Chapters of Leadership - Settling (purpose)
It Can Be Unsettling Can’t it
It’s like that queasy feeling you get on a roller coaster at the bottom of a steep drop, as you quickly ascend to the heights of its tracks. You are probably feeling it right now or it is something you have certainly felt in your story of leadership – that moment where you realize you’ve been put in some type of leadership position, a new promotion, a new team, a new area of the business and deep down something feels unstable beneath you.
All Things Are Difficult Until They Are Easy
In chapter one, we find ourselves in the SETTLING part of our story. It isn’t the type of settling you’d compare to the first pioneers, but more like the sands in an hourglass settling from one end to the other when you flip it to the opposite side. Like the up-and-down roller coaster, this chapter feels erratic at times.
Through his organization (@The Table Group) Patrick Lencioni developed the Working Genius Assessment™. Through it we have an accessible framework to understand the ways in which we will find energy or be drained through the work we do on a daily basis. He places these in three categories - Genius | Competency | Frustration.

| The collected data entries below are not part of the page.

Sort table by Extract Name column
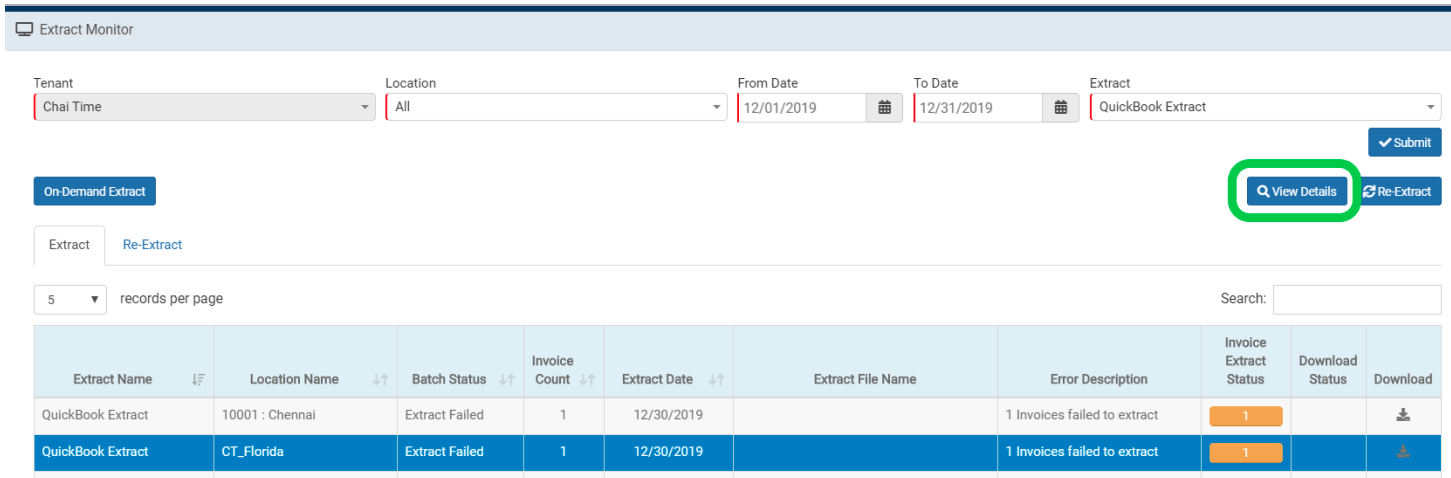 [198, 380]
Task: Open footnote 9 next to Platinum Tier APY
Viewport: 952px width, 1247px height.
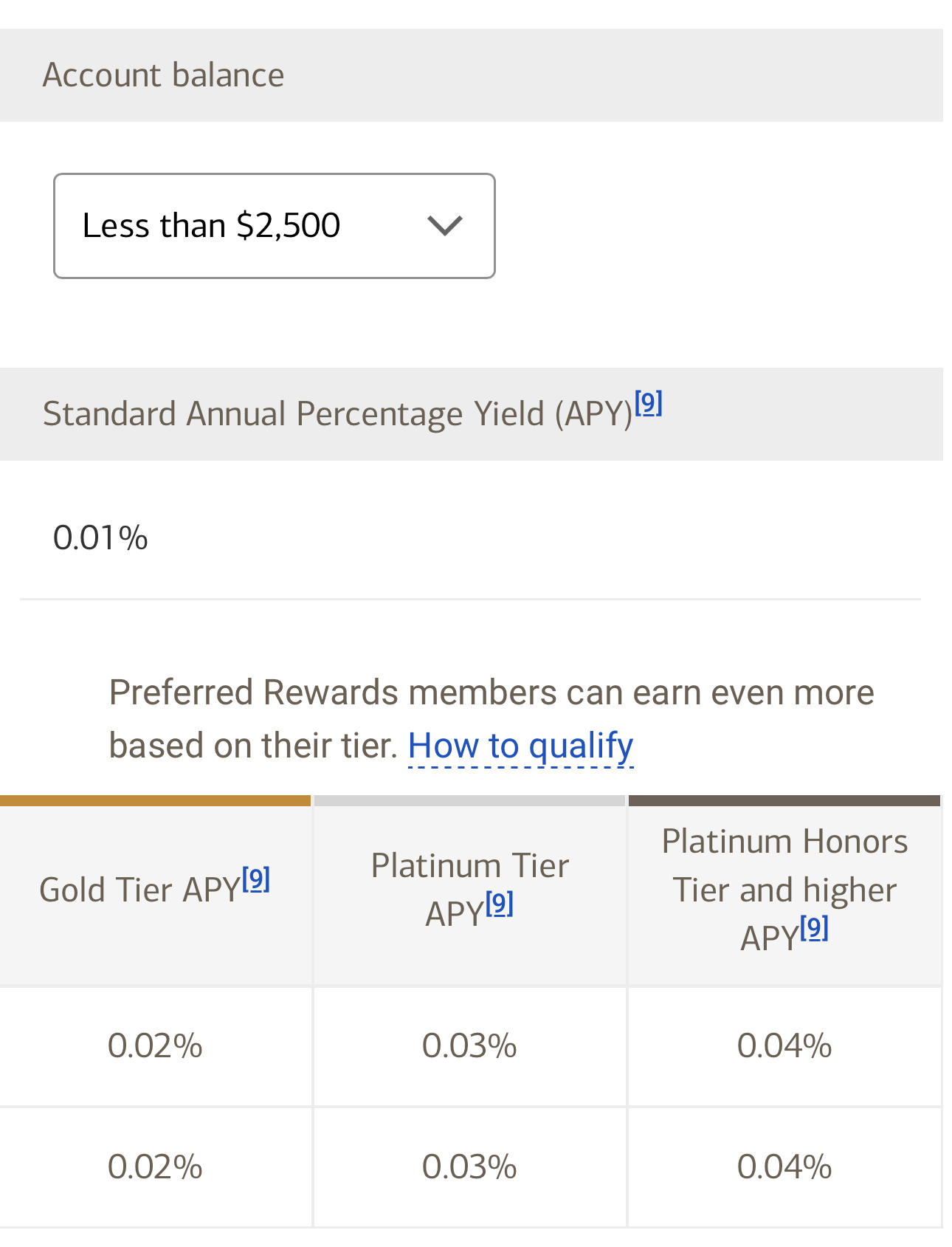Action: [x=500, y=904]
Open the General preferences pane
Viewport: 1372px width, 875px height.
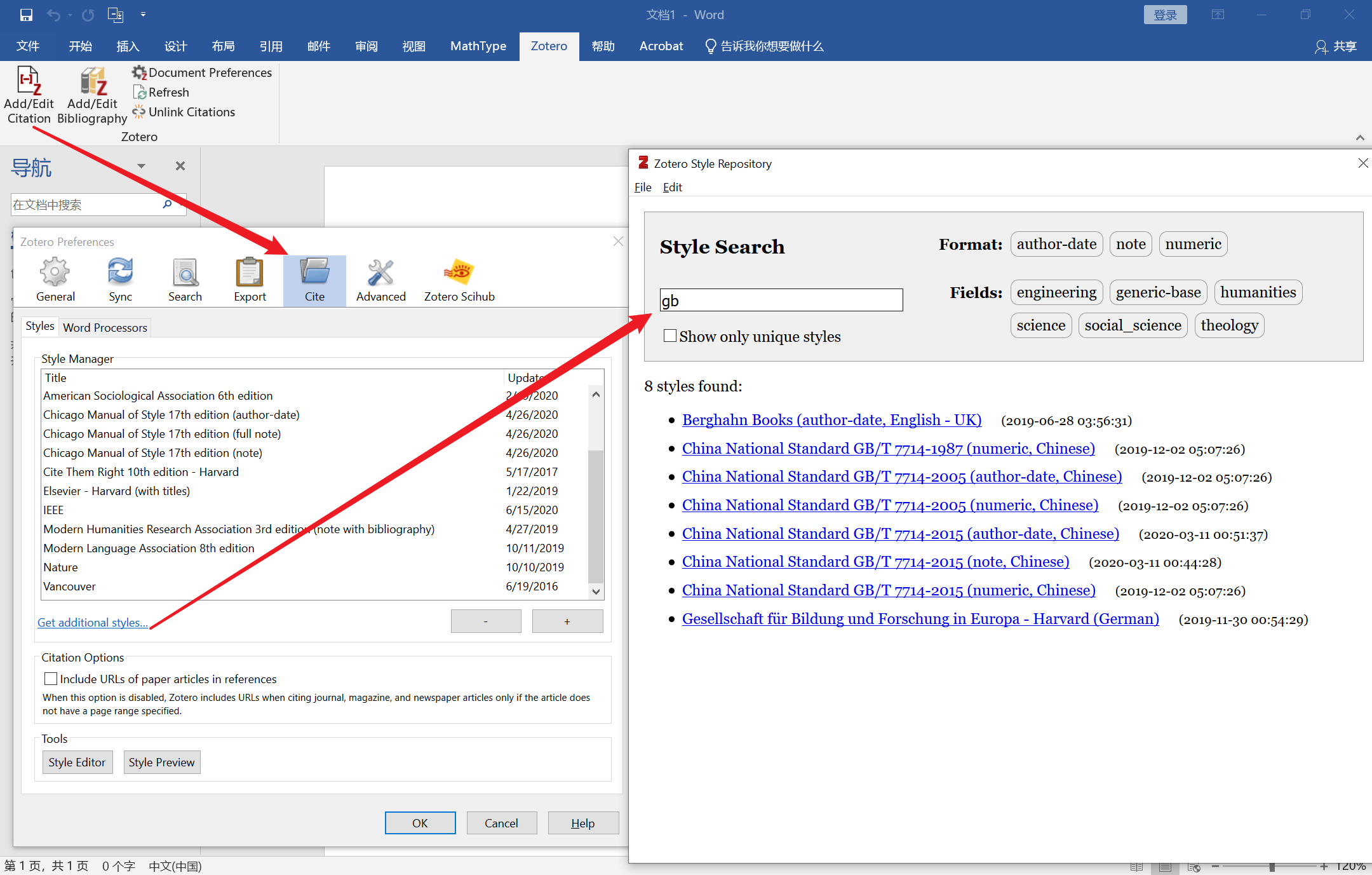(55, 280)
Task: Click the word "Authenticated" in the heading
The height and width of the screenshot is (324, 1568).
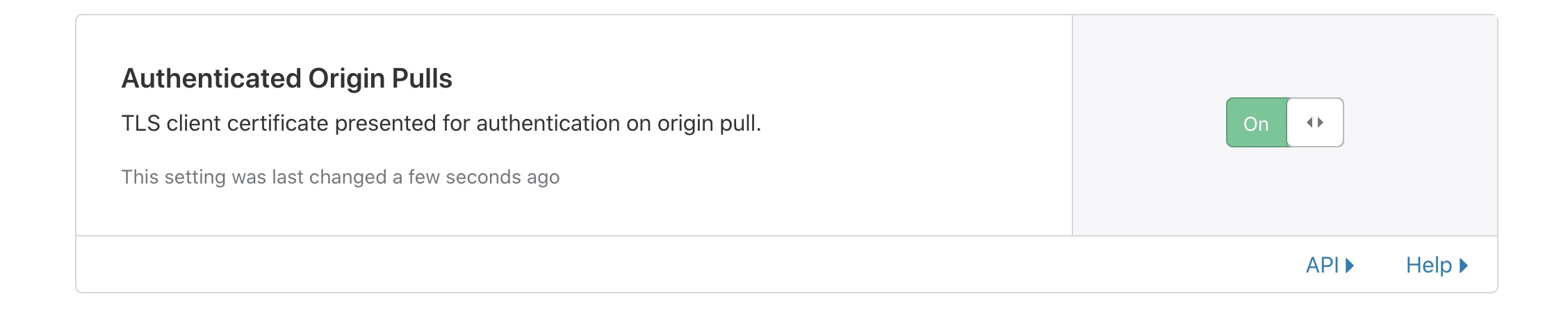Action: [x=211, y=79]
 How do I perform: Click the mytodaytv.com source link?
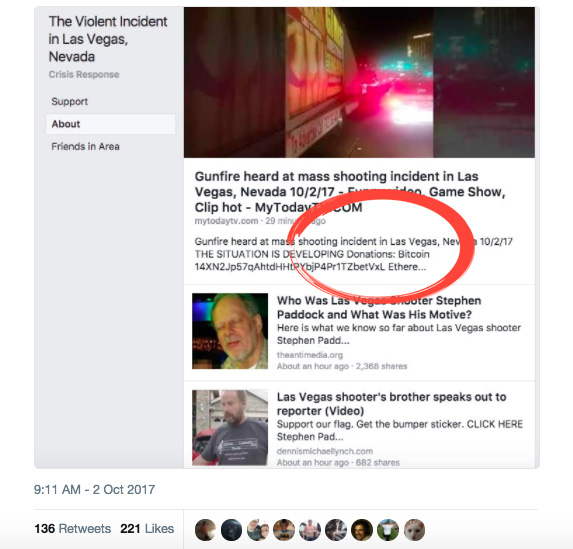pos(226,221)
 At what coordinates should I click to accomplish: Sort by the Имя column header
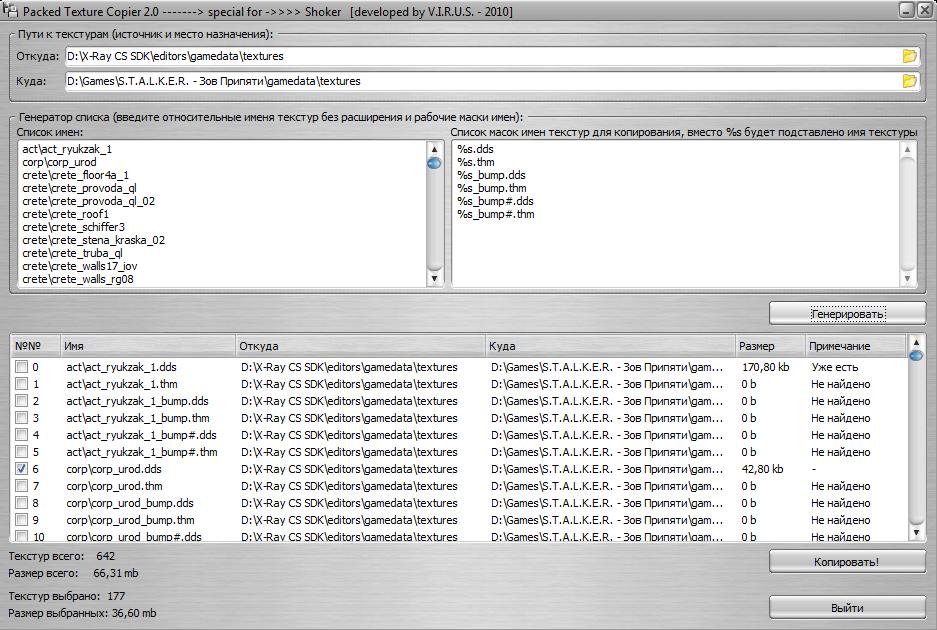tap(147, 346)
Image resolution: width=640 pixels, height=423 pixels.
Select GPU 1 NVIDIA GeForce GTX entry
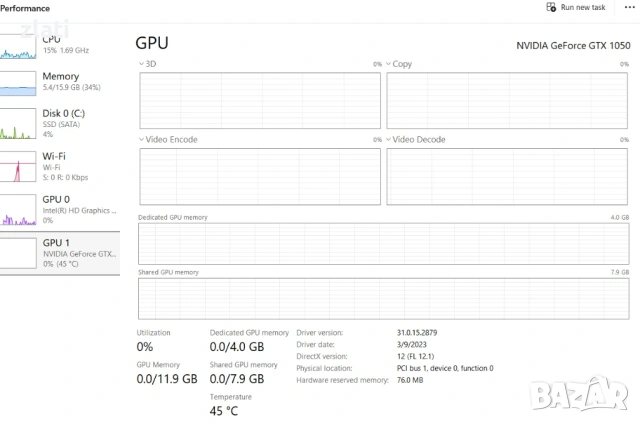tap(60, 249)
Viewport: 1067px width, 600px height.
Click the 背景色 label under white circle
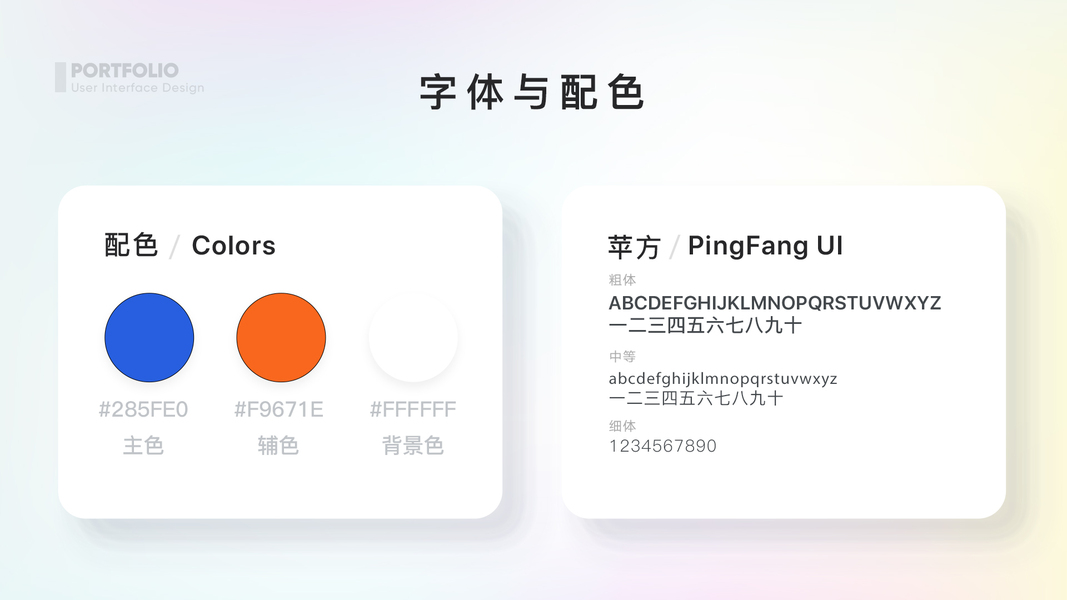[413, 446]
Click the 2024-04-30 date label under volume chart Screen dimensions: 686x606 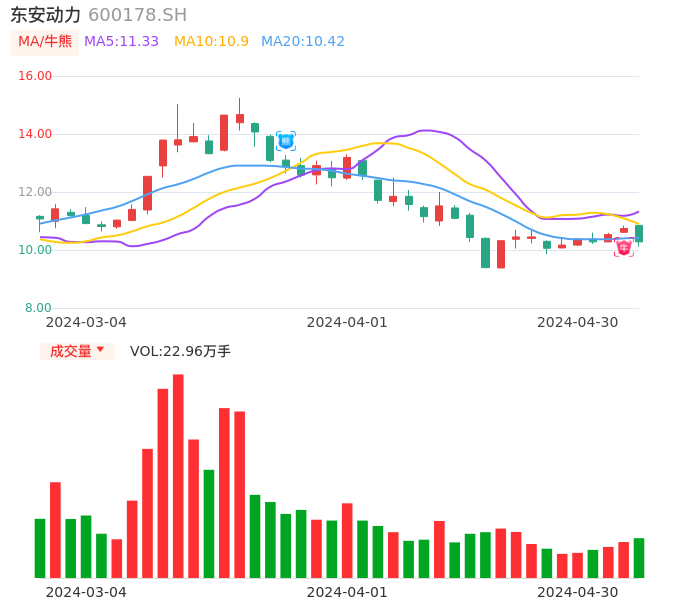point(577,592)
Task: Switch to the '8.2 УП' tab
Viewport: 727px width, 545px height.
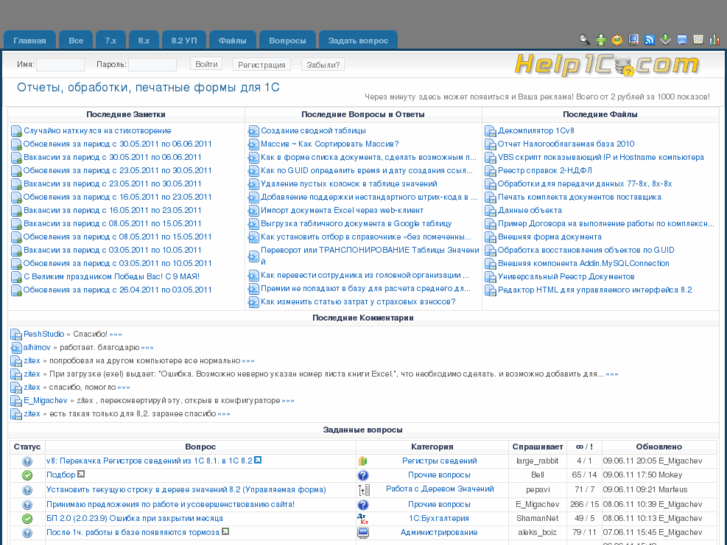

Retrospectively, now knowing my genius, I see more clearly the purpose hidden within the chapter of settling - it is a time of discovering your genius. Discovering those natural gifts and talents showing up to impact others. The most vivid memory of the beginnings of my settling chapter was around eight years old in Macon, MO. It was a small clearing in some woods near my home. There I would lay on my back and ask a thousand questions about how everything got here, why did I matter to the world, what was I supposed to do with my life, etc.
The Ones Who Get Hurt On Roller Coasters are Those Who Jump Off
It was discouraging, frustrating and it often made me want to give up because I couldn’t find “that thing” to help me become a leader who made a genuine impact in the lives of others. I not only wanted to stop reading the chapter, but I wanted out of the story. You may feel like nothing is natural for you and that everything feels hard. I want to encourage you to stay in the story. If we are going to be well | rooted, it requires us to lean towards the vacillating aspects of this chapter. Remember, for something to be discovered it first has to be hidden. But consider this question – is it hidden FROM you or FOR you?